Updated Event #50289 Root Cause Analysis: Between 7:00pm - 9:40pm on Sunday, 1/10/10, some clients may have noticed intermittent high latency and packet loss to certain Level3-connected sites. The ultimate root cause of this event, as provided by Level3, was optical degradation of the fiber circuit as a result of fluctuating light levels at the SDTC end of the 10Gig optical hand-off.

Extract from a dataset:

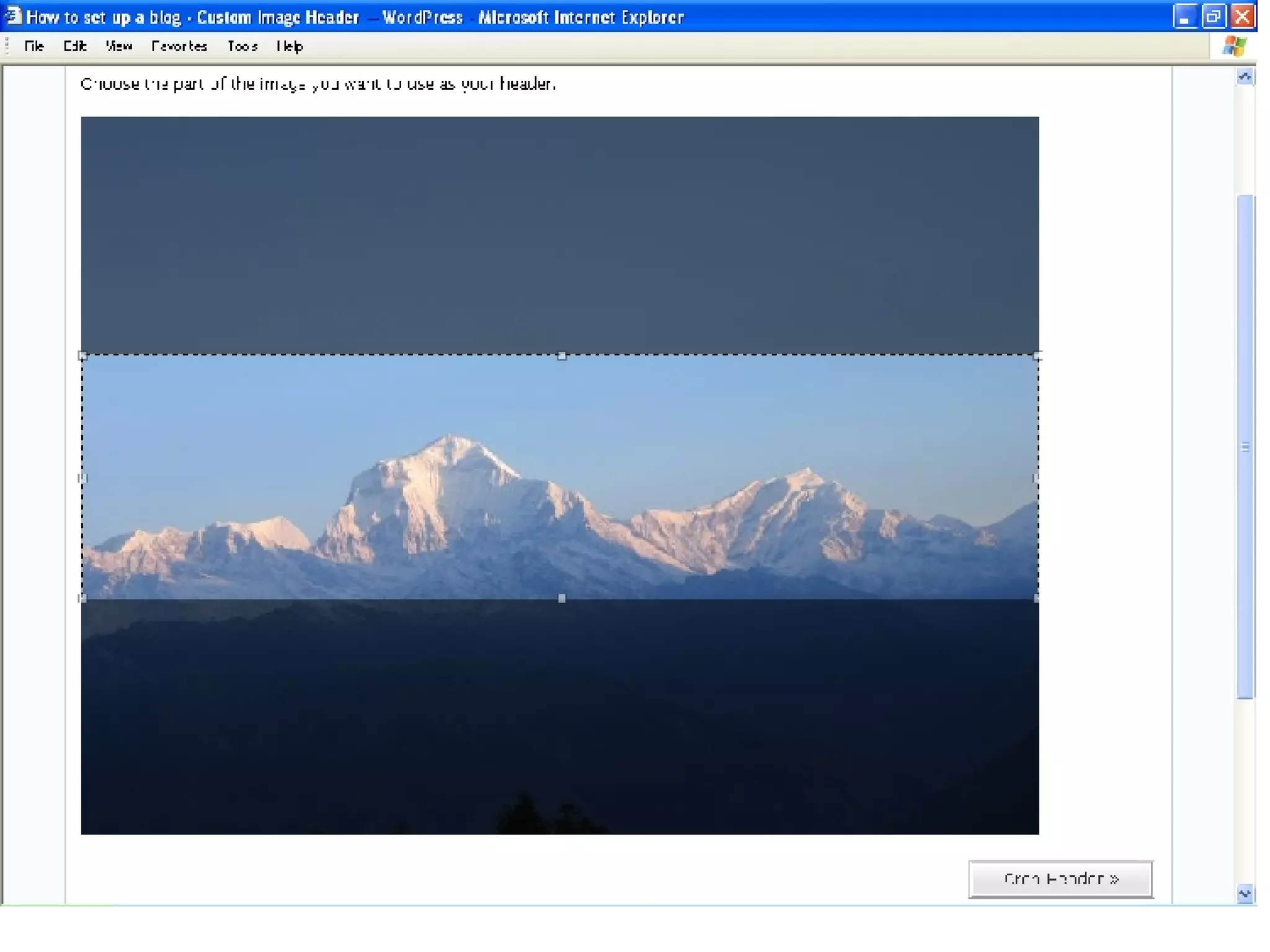This screenshot has width=1270, height=952.
Task: Open the Tools menu
Action: coord(242,46)
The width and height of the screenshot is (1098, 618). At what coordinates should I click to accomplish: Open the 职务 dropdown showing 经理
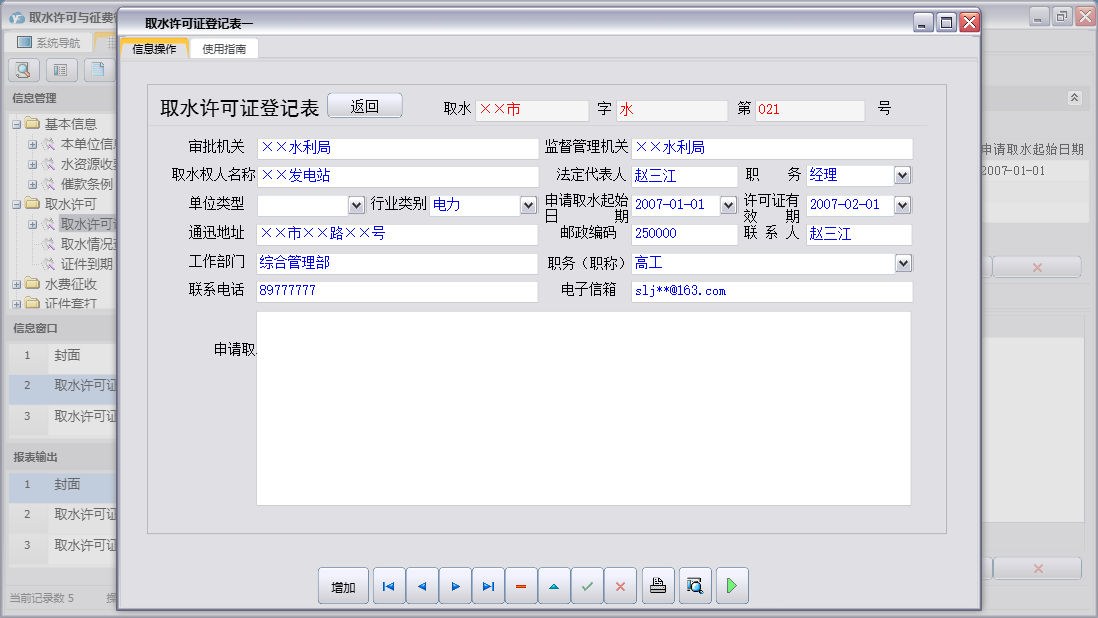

Updated Event #50289 Timeline: At approximately 7:00pm on Sunday, 1/10/10, AIS Client Support began to notice a pattern of network routing anomalies, which introduced intermittent latency for some clients. After testing, this issue was escalated to the Engineering department at 7:43pm, who isolated the fault to Level3. AIS escalated this issue to the Level3 engineering team, who were able to reproduce intermittent packet loss across certain Level3 transit. After additional troubleshooting, the issue was isolated to one 10Gbps fiber hand-off that was deemed physically faulty. At 9:40pm, the unstable Level3 peering link was removed from the bandwidth blend, clearing all issues.
Resolution: Level3 felt it was necessary to put the fiber circuit through the same network testing process that was conducted in the initial provisioning phase of this circuit. On-site engineers cleaned and replaced the fiber connectors, then remeasured and saw that the light levels were now stable. Level3 then connected the optics to a test set and tested throughput on the connection, producing no errors. AIS and Level3 independently tested network connectivity to verify that all latency and mtu-related packet loss has disappeared.
2 comments:
Is any further detail available about what happened?
Yes. I will be updating this post shortly. Unfortunately, it took much longer than expected or appreciated to get an update from the upstream provider.